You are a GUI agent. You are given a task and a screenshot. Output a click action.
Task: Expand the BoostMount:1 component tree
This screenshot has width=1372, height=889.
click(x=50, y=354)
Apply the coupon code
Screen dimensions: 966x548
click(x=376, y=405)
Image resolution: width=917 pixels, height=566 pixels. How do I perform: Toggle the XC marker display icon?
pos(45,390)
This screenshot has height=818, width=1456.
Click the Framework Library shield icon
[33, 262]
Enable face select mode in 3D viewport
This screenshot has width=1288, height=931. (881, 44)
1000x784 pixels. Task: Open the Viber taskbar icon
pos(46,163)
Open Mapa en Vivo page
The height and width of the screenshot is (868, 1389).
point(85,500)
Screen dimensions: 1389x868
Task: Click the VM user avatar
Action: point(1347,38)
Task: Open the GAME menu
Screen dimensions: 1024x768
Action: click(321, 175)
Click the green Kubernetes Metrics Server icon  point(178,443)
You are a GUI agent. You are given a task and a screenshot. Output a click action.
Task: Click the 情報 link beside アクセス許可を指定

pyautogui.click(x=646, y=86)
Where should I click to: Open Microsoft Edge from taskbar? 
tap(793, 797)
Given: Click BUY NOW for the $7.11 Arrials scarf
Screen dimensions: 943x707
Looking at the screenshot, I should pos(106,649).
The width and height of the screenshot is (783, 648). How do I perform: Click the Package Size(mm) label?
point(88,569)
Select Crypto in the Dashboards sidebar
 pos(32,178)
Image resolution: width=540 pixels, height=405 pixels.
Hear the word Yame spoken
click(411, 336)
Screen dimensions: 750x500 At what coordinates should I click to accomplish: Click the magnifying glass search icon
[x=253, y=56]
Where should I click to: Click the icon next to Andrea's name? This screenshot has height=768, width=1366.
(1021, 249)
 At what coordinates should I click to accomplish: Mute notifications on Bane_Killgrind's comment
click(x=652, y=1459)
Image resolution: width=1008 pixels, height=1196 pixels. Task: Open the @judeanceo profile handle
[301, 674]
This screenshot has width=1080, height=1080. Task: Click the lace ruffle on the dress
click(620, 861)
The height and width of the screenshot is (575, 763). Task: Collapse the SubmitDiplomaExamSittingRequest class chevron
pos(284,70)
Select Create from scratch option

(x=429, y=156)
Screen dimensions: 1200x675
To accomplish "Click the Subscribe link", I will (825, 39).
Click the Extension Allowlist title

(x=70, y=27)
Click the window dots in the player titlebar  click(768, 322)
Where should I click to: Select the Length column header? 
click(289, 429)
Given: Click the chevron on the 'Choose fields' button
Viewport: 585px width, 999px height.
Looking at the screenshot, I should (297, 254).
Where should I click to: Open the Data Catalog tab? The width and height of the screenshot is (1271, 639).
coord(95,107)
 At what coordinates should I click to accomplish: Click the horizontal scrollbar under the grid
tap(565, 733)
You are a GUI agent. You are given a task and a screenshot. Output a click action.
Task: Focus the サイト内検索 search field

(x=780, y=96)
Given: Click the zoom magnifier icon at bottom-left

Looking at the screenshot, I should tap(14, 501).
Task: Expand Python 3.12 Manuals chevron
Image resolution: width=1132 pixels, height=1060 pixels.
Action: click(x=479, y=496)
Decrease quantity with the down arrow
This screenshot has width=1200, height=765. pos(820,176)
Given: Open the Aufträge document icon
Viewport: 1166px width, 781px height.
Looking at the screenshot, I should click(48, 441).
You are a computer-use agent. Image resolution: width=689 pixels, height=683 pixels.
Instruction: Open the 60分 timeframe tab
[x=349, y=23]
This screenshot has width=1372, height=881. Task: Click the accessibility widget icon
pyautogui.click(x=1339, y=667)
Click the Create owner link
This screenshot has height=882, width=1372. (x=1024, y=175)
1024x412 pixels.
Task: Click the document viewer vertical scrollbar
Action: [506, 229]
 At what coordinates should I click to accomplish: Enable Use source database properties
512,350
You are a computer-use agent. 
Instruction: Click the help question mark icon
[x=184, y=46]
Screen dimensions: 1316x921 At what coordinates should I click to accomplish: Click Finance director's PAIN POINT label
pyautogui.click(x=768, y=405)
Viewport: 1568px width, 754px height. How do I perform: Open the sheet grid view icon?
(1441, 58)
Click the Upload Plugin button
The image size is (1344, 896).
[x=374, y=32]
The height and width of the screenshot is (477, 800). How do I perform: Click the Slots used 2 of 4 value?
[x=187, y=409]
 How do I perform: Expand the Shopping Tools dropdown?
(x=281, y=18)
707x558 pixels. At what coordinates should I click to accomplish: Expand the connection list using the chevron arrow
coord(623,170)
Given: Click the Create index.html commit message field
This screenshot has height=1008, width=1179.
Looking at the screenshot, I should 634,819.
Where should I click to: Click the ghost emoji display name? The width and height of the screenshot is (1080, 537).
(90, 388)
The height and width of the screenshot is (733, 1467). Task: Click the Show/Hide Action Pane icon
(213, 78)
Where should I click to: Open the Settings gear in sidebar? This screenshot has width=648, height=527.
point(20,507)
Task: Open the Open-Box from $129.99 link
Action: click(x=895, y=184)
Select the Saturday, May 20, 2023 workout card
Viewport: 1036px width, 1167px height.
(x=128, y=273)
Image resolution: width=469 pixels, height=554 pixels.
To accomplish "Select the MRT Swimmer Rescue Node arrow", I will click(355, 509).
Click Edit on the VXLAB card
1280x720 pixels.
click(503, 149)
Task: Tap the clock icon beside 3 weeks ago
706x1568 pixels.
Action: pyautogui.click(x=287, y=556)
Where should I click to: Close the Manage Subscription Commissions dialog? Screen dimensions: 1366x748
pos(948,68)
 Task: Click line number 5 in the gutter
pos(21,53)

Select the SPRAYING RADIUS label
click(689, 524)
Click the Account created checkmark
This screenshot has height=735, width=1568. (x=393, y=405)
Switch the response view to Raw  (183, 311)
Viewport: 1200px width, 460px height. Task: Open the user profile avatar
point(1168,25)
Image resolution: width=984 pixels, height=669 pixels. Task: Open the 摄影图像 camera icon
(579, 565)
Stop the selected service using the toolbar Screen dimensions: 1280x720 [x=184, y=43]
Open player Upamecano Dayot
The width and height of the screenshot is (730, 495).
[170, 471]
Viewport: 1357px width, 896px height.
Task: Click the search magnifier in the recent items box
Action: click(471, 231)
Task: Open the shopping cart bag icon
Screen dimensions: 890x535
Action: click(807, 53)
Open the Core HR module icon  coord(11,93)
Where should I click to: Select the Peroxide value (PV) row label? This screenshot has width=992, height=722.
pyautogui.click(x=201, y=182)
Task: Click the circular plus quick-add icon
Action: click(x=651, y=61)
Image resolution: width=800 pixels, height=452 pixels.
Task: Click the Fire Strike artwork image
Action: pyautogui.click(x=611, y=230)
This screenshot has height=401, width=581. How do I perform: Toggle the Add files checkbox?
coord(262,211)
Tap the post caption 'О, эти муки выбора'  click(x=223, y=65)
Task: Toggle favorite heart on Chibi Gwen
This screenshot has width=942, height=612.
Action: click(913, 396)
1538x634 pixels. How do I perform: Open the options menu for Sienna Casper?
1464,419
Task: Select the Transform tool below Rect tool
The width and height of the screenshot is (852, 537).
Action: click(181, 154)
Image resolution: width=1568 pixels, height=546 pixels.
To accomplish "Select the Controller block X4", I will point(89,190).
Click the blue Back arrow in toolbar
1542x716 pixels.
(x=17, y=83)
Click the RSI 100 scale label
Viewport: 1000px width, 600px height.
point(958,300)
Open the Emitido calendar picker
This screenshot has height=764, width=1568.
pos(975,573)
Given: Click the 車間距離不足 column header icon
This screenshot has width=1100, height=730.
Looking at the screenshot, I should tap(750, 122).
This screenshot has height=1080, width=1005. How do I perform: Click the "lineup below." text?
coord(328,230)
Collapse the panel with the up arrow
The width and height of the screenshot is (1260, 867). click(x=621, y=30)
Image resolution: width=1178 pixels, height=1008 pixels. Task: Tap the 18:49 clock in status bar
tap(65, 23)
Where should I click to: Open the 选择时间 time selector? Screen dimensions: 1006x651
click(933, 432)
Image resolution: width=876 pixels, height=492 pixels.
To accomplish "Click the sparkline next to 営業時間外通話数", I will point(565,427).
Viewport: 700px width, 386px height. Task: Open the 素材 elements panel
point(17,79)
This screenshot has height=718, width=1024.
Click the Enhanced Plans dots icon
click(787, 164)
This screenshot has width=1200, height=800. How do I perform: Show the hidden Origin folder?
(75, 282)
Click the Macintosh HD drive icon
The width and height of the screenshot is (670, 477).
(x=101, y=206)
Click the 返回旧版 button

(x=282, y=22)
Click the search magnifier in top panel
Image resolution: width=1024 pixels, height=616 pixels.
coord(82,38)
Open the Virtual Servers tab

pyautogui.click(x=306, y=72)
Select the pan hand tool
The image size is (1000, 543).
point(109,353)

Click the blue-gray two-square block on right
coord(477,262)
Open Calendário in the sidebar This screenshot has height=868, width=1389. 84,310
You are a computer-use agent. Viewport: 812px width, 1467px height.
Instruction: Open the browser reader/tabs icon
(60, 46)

→ **Exercise details**
Go through the records above and copy every line with the word "card".

→ **Completed exercise**
Select the Saturday, May 20, 2023 workout card
Click Edit on the VXLAB card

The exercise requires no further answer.